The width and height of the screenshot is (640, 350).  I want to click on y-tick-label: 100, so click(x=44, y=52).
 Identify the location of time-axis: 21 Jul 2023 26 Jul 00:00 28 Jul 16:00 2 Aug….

...

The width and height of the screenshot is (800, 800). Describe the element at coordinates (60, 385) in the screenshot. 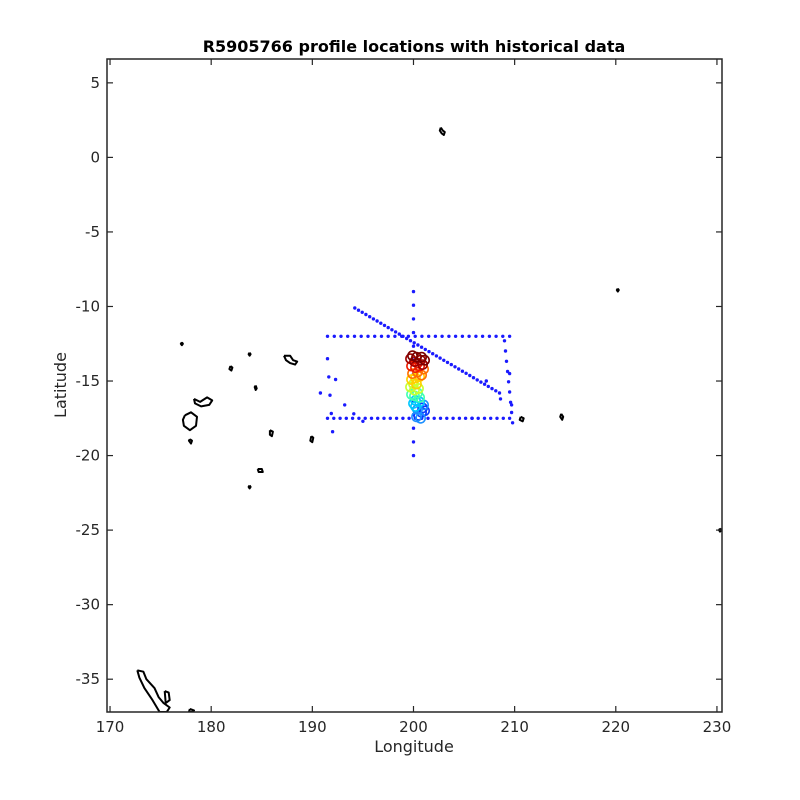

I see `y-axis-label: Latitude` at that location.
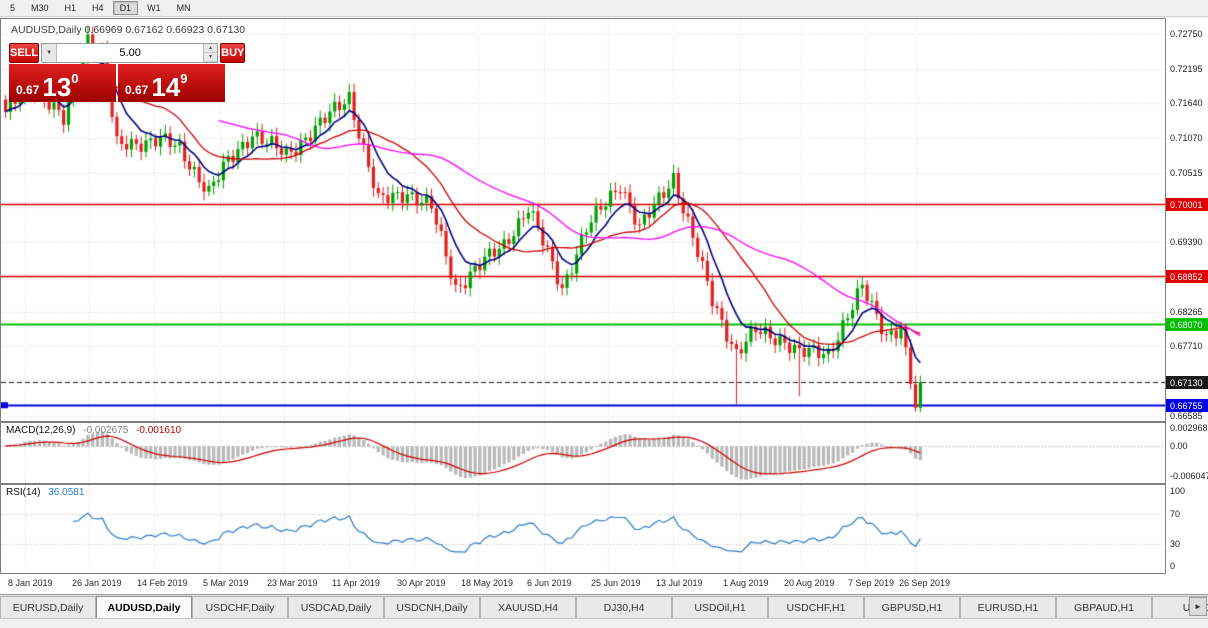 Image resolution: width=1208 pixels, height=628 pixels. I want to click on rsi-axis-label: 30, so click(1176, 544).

Aim of the exercise – Recast the lines of the listing, from the line containing "The width and height of the screenshot is (640, 350)." through the line containing "Identify the location", as a Markdown table with the columns Row and Text. Give each line its row number and leave out blank lines.

The answer –
| Row | Text |
|---|---|
| 1 | The width and height of the screenshot is (640, 350).  I want to click on y-tick-label: 100, so click(x=44, y=52). |
| 2 |  Identify the location of time-axis: 21 Jul 2023 26 Jul 00:00 28 Jul 16:00 2 Aug…. |